▸ To do
Read the records that follow and state how many lines hold "will", adding nothing else.

(Stored data entries)
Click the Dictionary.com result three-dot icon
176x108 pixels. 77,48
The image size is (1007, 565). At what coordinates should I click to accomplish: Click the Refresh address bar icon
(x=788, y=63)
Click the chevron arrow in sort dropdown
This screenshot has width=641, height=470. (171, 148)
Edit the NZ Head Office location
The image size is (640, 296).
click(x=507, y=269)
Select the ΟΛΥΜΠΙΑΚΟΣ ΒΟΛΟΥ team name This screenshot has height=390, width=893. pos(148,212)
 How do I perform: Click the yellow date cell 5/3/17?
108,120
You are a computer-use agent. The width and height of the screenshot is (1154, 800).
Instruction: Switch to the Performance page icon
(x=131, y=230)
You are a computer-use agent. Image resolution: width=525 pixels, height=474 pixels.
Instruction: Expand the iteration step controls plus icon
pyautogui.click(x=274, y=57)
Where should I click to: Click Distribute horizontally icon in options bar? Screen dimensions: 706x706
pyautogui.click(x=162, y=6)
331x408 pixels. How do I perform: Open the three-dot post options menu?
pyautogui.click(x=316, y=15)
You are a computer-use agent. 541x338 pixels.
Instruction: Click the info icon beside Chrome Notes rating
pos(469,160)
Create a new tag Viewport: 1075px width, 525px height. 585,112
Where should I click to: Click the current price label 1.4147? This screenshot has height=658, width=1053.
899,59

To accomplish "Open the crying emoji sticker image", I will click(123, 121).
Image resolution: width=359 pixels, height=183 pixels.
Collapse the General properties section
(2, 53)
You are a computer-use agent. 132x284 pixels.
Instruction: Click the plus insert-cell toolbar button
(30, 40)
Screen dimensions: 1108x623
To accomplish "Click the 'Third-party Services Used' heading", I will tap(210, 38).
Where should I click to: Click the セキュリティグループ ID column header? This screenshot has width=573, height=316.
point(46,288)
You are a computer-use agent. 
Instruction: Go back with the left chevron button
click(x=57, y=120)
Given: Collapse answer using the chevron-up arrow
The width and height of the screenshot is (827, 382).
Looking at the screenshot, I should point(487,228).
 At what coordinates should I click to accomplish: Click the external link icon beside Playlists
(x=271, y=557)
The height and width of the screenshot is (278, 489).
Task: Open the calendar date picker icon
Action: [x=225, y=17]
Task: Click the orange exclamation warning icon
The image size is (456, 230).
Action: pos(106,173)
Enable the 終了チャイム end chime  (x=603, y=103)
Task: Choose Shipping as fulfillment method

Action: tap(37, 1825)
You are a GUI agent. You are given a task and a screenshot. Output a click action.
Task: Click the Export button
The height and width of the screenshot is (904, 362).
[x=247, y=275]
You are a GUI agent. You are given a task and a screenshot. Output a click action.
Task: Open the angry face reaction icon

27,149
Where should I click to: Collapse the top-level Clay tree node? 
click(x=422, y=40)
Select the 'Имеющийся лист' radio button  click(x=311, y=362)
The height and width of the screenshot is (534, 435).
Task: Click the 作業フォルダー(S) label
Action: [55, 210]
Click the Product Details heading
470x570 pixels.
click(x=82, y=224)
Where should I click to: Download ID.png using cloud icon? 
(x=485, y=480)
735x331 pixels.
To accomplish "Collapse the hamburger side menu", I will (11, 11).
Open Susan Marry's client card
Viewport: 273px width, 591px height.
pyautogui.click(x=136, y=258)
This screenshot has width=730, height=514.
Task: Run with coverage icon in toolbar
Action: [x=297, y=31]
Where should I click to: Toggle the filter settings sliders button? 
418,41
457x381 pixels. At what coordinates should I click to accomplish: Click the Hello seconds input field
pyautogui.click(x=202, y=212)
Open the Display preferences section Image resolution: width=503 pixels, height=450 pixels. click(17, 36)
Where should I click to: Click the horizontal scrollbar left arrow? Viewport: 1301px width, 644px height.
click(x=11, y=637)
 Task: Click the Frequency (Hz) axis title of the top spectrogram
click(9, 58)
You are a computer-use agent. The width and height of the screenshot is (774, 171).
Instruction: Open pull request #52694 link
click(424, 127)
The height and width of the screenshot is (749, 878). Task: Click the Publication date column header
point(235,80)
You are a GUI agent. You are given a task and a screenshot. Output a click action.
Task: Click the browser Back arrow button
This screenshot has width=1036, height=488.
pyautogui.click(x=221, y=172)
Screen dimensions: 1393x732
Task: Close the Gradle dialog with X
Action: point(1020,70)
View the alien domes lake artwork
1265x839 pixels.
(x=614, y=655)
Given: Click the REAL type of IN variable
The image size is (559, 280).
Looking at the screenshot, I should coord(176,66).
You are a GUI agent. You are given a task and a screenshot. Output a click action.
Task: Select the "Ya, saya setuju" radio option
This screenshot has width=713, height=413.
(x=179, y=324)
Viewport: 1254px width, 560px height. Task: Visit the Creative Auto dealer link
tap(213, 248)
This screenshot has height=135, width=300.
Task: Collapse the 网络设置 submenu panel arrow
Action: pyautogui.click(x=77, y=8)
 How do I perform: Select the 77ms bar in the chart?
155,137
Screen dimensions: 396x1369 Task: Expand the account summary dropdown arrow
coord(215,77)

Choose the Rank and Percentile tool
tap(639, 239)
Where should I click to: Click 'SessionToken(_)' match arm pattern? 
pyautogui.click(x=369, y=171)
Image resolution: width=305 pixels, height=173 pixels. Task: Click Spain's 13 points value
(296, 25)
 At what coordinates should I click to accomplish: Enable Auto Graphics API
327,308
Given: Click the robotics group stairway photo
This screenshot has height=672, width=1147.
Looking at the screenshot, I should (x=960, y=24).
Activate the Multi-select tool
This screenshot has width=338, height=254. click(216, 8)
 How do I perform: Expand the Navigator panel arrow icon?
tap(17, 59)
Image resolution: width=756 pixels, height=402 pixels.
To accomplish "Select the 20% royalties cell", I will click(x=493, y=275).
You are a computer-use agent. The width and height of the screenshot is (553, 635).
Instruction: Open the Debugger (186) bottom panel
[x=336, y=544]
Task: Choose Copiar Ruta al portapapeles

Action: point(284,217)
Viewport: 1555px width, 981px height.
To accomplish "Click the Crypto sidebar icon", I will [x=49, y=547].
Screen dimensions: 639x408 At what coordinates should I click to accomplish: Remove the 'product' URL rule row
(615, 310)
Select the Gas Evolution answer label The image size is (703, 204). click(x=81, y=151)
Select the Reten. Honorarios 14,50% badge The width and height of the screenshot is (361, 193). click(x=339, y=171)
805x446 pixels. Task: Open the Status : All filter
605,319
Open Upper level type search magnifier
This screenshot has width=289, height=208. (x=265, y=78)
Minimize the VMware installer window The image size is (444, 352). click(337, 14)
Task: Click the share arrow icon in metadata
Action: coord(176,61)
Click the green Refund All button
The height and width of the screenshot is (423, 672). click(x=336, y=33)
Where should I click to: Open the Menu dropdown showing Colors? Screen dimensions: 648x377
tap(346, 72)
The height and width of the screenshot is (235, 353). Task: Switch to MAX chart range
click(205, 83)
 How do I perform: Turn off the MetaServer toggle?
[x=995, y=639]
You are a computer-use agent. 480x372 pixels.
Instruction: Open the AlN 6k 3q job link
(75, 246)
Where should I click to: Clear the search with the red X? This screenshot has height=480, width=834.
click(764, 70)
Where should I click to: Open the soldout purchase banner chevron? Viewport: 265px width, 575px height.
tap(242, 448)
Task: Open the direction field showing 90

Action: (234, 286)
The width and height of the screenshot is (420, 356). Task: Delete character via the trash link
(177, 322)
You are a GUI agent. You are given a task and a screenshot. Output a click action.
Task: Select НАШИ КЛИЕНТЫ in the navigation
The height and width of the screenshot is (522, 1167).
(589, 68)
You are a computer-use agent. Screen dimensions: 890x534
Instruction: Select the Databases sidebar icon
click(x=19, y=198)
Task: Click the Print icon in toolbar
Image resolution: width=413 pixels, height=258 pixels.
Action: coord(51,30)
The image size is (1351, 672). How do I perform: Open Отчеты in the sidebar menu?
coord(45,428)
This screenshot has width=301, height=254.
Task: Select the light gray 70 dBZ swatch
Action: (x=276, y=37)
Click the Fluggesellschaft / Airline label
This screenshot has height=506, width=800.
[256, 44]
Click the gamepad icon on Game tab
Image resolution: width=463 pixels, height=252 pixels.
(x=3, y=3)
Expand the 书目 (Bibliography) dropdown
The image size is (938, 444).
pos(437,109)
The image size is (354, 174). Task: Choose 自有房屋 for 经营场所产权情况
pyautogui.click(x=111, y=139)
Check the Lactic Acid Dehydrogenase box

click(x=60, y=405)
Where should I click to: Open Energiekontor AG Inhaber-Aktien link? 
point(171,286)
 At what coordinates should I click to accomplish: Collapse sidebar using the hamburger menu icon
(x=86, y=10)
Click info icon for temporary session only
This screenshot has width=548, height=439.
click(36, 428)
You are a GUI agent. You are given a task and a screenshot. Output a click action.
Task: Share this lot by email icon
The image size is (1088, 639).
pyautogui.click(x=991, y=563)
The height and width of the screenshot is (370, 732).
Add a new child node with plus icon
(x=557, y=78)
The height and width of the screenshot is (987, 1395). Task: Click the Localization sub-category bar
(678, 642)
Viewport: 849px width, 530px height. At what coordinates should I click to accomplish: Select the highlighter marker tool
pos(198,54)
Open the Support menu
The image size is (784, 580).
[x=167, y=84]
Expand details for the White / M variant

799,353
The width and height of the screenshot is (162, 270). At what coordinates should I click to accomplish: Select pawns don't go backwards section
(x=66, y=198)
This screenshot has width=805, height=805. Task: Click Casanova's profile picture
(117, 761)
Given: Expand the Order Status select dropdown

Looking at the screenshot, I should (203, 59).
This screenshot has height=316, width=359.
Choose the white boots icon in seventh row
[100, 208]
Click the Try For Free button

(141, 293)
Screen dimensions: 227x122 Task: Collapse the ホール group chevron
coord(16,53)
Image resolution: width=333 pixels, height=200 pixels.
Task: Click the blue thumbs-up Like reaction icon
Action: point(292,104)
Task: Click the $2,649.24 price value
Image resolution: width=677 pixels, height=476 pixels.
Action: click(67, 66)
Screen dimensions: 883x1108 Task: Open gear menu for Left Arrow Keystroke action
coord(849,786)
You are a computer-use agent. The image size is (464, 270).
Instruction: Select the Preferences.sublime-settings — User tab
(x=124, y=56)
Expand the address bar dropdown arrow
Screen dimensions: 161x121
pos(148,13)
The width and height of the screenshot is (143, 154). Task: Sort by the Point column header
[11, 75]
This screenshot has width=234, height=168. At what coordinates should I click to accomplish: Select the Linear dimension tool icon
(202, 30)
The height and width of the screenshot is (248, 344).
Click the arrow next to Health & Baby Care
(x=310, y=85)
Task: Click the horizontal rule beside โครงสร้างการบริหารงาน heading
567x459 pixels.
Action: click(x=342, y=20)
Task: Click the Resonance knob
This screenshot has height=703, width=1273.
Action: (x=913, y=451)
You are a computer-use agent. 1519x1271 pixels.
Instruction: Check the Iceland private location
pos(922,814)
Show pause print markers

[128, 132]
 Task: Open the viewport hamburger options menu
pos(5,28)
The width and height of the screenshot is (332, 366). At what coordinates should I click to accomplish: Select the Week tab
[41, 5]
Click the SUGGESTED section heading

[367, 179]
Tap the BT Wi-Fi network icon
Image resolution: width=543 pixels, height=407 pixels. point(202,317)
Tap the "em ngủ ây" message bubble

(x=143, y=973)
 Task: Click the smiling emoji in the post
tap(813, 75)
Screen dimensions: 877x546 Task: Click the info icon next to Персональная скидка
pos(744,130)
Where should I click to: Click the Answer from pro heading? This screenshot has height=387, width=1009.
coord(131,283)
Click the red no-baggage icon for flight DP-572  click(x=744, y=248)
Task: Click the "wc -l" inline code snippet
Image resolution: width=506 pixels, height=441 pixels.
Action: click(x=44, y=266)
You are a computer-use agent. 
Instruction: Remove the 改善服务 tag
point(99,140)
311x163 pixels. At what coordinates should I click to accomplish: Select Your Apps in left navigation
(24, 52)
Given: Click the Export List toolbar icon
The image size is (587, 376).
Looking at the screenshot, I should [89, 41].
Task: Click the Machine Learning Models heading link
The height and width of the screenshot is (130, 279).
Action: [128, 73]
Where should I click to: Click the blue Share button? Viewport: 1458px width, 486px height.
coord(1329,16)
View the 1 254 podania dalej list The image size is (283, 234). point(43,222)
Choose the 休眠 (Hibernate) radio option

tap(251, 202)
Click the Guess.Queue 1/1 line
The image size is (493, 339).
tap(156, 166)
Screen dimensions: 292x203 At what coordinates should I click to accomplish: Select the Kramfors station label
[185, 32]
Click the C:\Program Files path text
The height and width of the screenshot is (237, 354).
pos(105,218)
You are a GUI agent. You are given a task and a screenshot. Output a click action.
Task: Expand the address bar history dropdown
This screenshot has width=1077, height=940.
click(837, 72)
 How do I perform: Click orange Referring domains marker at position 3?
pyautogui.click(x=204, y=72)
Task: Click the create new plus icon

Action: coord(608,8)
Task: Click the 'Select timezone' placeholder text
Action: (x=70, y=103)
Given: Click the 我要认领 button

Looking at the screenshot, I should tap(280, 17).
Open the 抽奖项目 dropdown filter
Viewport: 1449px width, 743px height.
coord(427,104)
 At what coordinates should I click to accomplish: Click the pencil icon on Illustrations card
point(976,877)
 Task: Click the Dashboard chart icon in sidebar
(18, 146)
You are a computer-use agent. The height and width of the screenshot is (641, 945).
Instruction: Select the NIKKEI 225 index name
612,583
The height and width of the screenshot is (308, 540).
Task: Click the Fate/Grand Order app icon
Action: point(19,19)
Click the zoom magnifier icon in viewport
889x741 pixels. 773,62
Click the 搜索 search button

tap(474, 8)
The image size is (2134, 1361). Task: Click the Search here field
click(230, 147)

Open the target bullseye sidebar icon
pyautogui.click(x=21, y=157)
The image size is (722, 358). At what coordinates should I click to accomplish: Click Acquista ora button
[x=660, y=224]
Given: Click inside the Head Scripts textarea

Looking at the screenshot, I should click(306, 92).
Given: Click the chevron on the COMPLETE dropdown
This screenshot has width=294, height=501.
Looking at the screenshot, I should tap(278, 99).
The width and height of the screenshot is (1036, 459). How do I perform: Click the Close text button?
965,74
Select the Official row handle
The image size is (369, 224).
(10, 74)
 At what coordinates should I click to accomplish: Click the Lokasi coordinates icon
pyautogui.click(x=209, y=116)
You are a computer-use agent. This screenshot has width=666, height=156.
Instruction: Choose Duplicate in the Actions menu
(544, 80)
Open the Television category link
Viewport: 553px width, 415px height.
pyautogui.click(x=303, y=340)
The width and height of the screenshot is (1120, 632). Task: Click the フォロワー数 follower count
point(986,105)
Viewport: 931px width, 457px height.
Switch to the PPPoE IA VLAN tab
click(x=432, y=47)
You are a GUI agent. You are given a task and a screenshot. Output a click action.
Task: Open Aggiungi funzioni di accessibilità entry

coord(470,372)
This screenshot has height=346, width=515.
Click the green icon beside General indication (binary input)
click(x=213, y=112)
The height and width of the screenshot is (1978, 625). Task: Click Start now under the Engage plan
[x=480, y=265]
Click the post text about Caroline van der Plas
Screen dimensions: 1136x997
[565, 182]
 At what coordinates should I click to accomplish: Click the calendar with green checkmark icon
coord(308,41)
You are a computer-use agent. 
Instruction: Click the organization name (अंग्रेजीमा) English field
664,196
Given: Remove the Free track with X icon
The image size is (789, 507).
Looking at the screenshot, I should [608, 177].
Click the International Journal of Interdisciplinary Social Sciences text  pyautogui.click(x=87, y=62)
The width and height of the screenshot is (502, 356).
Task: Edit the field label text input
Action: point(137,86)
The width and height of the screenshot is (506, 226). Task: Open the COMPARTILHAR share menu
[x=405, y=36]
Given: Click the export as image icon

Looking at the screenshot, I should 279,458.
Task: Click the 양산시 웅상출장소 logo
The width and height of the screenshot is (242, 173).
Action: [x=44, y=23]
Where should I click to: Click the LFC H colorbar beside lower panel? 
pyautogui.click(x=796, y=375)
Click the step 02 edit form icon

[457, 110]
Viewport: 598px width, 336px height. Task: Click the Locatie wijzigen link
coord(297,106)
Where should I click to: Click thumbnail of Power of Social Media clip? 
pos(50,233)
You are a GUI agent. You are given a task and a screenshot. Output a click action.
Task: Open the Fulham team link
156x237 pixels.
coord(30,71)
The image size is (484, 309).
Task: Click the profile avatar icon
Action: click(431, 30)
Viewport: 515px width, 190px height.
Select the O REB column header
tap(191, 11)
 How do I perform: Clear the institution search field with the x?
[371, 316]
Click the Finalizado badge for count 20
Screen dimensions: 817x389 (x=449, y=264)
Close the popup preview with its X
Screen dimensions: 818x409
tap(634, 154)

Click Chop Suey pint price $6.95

▸ Expected output
5